STEM disciplines make for easy examples of the educational potential of VR because it’s easy to imagine use cases where hands-on experience is valuable. But the arts and humanities can benefit from VR just as much, if not more. Indeed, some of the earliest VR work was in the digital humanities: the Digital Roman Forum and Rome Reborn projects re-created locations in ancient Rome as accurately as possible from historical records, making it possible to take a virtual field trip to places long lying in ruin. It is increasingly common for researchers to 3D scan archaeological sites throughout the dig, making it possible for students to experience the entire dig as a learning experience, rather than just one semester of field work.

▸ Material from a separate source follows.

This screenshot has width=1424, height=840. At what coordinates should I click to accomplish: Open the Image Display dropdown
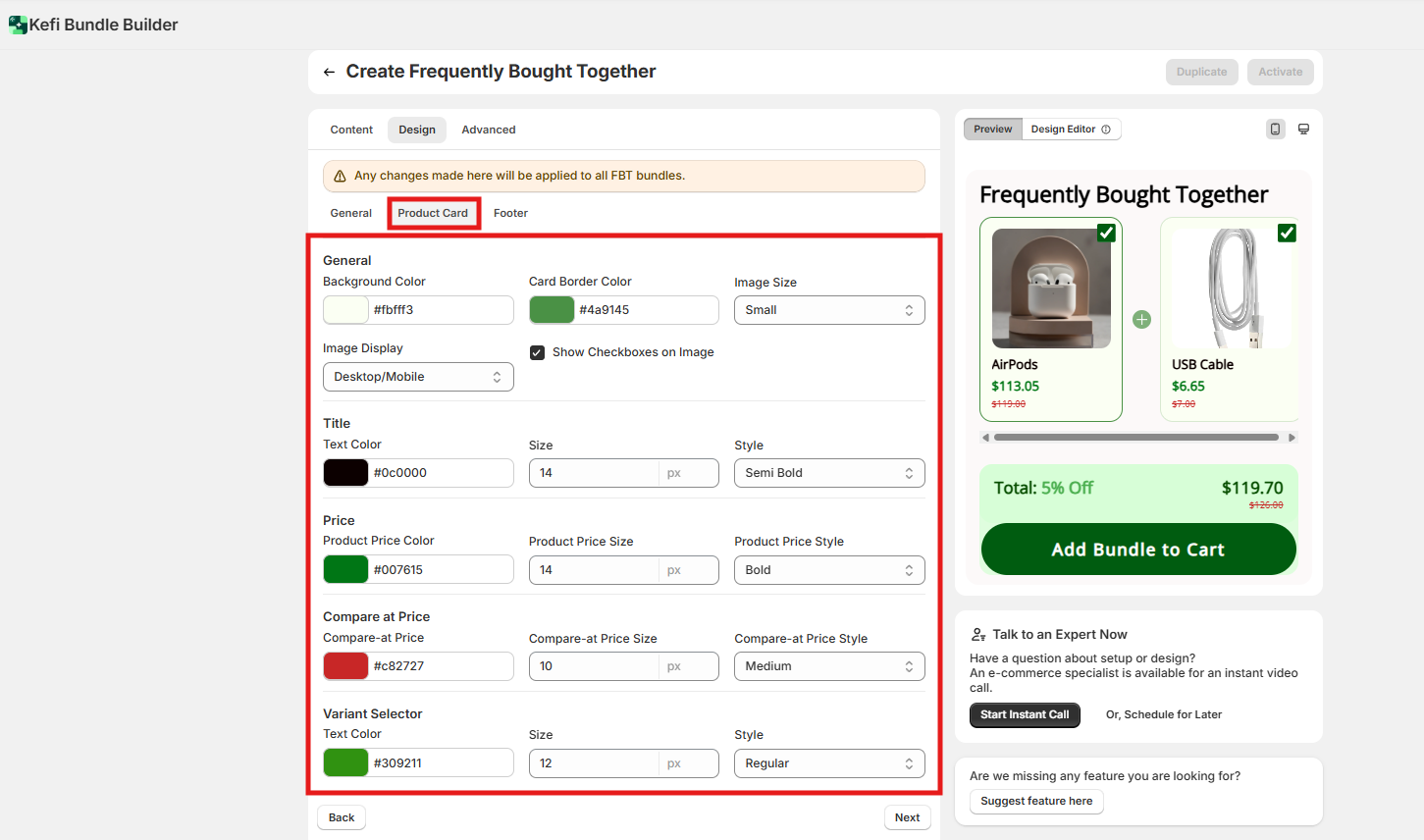tap(417, 377)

The Notre Dame cathedral was 3D scanned in 2015; it is now possible to take a virtual field trip to Notre Dame, but these scans have also been invaluable to architects working on the restoration of the cathedral since it burned in 2019.

Full disclosure: Your humble author and a team of AAA game developers with long experience in designing VR experiences have founded a small startup to develop educational VR experiences. We were recently awarded a Small Business Innovation Research award from the National Science Foundation to do just that. One of the projects we’re currently working on is developing virtual field trips for museums, creating historically accurate spaces to contextualize 3D scans of objects in museum collections.

Many technology companies seek to disrupt education, which is notoriously difficult to do, as we hardly need to tell the readers of this publication. Ironically, the power of VR for education is that it has the potential to not be disruptive. VR has the potential to make experiential learning possible where it previously was not, in disciplines and for materials that previously could only be learned in theory or in the abstract. The power of VR for education is that it enables teaching in ways that we know—from decades of research and centuries of practice—works.